Suasana di pos pengungsian Padang Pariaman, Senin (1/12), tampak berbeda. Kehadiran Presiden Prabowo Subianto disambut riuh oleh para pengungsi. Mereka antusias, bahkan saling berebut untuk sekadar bersalaman atau berfoto bersama. Prabowo sendiri datang didampingi Panglima TNI Jenderal Agus Subiyanto dan Gubernur Sumbar, Mahyeldi Ansharullah.
Dalam kunjungan itu, Prabowo tak segan menyampaikan rasa dukanya. Atas nama negara, ia menyampaikan belasungkawa mendalam untuk korban jiwa akibat musibah ini.
"Ini musibah, saya turut berduka cita dengan keluarga yang ditinggalkan," ujarnya.
Suaranya lantang namun terdengar haru. "Saya berdoa bapak-bapak, ibu-ibu, tabah, tegar. Percaya kita satu keluarga besar. Kita tidak akan biarkan saudara-saudara sendiri," tambah Prabowo, menegaskan komitmennya.
Menurutnya, pemerintah akan terus mendampingi rakyat menghadapi masa-masa sulit ini.
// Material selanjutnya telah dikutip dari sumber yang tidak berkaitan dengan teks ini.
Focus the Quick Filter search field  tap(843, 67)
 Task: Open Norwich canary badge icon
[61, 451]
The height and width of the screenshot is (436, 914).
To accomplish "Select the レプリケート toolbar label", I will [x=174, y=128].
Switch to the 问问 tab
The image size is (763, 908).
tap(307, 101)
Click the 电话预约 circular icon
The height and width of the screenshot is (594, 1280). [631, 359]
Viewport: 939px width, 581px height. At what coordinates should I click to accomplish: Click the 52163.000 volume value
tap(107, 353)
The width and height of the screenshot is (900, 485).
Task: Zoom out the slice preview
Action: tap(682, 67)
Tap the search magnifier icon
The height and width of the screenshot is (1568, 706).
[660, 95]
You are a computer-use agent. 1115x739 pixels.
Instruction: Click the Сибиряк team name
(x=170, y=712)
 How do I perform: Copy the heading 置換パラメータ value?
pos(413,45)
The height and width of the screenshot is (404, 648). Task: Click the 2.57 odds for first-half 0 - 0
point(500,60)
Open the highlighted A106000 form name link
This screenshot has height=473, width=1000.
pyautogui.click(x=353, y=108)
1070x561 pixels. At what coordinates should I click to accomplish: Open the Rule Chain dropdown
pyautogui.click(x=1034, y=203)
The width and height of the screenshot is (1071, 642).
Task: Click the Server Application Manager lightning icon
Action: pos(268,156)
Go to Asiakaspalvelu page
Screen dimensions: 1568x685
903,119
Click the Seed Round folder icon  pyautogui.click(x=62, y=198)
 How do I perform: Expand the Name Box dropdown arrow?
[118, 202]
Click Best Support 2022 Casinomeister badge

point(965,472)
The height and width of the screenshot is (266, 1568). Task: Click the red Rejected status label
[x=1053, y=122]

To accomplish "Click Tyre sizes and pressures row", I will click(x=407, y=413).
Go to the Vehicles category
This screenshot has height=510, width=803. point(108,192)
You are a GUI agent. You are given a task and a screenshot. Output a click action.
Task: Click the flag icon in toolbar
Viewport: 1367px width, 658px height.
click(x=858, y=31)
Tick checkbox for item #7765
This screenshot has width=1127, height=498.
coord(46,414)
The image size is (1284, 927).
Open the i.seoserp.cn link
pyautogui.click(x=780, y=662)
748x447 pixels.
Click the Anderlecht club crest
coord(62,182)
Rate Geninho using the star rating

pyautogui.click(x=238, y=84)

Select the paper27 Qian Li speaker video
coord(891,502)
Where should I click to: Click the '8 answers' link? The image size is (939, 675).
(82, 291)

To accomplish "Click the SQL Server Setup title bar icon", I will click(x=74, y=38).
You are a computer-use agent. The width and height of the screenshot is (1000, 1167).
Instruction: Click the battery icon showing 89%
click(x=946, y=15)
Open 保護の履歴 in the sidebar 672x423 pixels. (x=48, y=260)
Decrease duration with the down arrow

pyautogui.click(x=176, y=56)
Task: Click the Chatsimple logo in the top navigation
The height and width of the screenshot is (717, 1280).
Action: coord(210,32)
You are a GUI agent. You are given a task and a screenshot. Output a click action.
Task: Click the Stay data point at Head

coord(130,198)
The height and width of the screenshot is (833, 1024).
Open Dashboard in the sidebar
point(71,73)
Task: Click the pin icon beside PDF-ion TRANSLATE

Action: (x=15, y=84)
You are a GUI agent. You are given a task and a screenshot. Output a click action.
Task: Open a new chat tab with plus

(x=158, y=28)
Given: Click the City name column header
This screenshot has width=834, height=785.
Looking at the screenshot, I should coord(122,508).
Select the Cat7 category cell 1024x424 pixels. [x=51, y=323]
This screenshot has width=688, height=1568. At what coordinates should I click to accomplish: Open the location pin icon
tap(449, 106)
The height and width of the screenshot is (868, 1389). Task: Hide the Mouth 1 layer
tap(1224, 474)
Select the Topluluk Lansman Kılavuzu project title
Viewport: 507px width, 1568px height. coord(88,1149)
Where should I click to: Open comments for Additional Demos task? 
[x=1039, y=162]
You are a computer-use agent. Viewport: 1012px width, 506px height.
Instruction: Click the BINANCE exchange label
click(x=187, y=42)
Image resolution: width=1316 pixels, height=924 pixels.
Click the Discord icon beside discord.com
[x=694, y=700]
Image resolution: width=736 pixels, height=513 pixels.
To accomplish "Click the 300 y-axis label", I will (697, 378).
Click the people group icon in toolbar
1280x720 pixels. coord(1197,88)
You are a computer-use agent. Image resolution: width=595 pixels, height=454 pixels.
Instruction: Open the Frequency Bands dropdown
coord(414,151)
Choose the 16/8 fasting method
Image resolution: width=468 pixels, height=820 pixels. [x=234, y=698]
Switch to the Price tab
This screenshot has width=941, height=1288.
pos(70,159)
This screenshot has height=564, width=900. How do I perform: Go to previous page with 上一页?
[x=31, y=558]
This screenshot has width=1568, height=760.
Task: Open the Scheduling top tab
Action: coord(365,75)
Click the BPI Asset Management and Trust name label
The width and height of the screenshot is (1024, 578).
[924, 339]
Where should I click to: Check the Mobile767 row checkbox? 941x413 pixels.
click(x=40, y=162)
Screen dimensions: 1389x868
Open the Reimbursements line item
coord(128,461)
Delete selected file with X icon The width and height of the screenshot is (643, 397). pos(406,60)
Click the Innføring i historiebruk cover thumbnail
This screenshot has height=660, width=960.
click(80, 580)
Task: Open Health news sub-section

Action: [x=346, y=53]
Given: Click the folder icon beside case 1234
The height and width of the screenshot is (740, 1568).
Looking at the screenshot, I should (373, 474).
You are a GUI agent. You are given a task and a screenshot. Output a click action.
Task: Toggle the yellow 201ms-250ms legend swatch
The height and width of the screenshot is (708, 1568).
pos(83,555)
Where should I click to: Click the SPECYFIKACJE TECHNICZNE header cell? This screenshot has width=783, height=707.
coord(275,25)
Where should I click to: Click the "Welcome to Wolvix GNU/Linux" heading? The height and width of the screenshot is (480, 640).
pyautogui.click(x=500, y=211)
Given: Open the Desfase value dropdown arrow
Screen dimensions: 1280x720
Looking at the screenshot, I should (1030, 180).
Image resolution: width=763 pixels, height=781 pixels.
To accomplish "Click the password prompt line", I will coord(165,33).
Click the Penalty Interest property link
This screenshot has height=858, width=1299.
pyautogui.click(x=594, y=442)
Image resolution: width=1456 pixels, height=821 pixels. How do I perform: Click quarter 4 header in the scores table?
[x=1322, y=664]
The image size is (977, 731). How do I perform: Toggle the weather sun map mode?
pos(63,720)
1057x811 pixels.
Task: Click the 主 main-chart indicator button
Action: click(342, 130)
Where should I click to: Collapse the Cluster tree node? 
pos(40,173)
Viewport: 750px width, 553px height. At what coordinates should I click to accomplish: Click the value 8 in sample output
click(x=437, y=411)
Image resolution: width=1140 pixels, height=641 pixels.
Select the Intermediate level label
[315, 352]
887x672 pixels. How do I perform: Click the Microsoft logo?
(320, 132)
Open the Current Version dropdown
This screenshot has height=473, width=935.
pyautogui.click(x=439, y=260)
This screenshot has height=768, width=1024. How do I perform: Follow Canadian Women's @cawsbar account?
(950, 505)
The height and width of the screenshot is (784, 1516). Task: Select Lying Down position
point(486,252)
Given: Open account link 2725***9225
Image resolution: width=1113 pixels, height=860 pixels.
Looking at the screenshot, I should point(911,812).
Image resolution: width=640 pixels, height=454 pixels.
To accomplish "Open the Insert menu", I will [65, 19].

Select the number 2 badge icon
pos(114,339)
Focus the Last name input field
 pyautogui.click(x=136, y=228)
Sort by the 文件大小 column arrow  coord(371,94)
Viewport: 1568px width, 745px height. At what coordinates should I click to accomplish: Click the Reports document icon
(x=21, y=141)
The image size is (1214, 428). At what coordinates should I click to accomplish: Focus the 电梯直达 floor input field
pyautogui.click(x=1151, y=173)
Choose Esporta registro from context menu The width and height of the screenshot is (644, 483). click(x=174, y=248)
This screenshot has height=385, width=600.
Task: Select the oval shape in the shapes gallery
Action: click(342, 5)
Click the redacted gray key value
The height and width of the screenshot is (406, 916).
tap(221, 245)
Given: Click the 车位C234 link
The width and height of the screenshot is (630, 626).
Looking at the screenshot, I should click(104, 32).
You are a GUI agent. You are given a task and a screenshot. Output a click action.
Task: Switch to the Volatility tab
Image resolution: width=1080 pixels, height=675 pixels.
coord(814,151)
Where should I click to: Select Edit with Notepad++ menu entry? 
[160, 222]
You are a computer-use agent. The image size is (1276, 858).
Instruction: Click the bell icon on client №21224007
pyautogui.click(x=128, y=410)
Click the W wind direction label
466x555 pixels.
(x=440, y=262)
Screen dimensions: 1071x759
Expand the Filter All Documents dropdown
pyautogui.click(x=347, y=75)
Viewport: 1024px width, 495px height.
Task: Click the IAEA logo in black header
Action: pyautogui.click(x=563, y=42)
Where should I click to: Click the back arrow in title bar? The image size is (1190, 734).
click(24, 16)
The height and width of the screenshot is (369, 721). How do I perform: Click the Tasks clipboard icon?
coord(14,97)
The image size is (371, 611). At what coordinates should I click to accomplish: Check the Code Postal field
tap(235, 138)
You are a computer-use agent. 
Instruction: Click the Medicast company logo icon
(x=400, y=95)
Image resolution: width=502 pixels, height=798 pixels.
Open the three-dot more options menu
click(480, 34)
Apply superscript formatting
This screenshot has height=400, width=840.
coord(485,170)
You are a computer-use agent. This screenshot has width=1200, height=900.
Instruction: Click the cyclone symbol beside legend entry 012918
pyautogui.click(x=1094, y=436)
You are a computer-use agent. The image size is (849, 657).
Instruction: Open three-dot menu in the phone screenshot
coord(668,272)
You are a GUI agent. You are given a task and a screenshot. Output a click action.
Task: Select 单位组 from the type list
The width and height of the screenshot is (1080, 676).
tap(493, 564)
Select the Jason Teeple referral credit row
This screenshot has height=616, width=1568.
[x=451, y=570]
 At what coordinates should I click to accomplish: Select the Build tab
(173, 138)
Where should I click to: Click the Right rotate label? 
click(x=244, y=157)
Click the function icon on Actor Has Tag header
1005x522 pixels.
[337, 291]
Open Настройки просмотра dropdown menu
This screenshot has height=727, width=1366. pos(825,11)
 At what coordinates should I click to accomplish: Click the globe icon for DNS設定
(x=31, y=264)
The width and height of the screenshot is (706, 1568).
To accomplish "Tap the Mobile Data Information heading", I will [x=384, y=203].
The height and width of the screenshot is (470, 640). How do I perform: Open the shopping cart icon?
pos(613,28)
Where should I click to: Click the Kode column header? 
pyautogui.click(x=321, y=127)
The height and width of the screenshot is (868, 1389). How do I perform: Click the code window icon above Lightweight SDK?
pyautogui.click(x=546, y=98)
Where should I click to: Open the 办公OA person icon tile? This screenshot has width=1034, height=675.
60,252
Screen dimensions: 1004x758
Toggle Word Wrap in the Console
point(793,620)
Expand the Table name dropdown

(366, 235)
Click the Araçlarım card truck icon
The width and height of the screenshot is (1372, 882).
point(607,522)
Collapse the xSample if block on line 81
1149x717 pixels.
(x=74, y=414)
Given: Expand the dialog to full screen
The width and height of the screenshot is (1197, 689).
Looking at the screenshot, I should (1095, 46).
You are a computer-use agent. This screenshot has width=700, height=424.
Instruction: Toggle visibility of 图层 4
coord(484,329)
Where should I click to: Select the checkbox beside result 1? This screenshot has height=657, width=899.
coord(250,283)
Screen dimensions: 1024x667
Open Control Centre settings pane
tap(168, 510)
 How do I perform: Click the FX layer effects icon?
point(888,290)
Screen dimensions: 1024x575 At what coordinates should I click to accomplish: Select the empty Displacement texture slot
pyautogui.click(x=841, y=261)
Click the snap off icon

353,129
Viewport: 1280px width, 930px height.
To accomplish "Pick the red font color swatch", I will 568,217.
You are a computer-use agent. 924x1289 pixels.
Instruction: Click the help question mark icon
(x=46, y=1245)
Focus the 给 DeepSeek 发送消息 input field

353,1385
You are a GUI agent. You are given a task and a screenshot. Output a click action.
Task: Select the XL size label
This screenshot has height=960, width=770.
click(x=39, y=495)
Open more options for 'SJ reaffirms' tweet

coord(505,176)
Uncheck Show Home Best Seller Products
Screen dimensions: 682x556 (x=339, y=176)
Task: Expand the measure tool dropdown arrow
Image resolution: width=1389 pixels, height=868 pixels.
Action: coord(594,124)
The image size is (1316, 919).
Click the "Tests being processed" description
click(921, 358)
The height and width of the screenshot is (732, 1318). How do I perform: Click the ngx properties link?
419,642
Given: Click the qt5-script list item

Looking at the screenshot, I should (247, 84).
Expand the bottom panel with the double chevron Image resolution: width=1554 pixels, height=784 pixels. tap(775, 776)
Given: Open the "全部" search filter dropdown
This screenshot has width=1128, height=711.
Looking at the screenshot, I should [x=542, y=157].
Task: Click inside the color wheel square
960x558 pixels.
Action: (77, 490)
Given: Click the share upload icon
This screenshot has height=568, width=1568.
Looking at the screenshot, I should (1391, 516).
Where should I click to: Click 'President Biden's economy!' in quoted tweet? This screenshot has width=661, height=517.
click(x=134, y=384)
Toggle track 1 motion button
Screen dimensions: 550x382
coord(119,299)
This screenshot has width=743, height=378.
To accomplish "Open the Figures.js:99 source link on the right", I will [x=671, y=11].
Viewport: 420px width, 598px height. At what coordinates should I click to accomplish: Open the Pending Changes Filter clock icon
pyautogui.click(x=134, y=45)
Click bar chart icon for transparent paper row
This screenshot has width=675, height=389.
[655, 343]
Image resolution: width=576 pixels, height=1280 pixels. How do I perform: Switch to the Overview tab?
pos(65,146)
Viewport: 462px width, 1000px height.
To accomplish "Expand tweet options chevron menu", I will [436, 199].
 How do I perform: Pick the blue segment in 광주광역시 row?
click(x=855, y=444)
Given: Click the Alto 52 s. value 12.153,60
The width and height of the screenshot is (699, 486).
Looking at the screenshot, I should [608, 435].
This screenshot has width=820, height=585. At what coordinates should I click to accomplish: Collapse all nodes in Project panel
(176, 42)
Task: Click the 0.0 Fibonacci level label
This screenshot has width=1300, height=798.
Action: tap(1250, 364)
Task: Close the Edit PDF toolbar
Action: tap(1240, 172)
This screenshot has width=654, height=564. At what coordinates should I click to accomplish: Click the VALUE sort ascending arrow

Ia sudah mendapatkan laporan lengkap dari Gubernur dan Wakil Gubernur setempat. Rencananya, segala kerusakan bangunan dan infrastruktur akan segera dibenahi.
Prabowo pun menekankan filosofi kerjanya.
"Pemerintah RI adalah pemerintah milik rakyat. Kita kerja untuk rakyat, berbakti untuk rakyat," tegasnya.
Ia menjelaskan, kekayaan negara dikelola agar akhirnya bisa kembali membantu masyarakat. Di akhir pernyataannya, ia mengajak semua pihak untuk bersatu.
"Marilah kita saling membantu. Bersatu sama-sama menghadapi masa susah, sama-sama menyongsong masa lebih baik," tutup Prabowo.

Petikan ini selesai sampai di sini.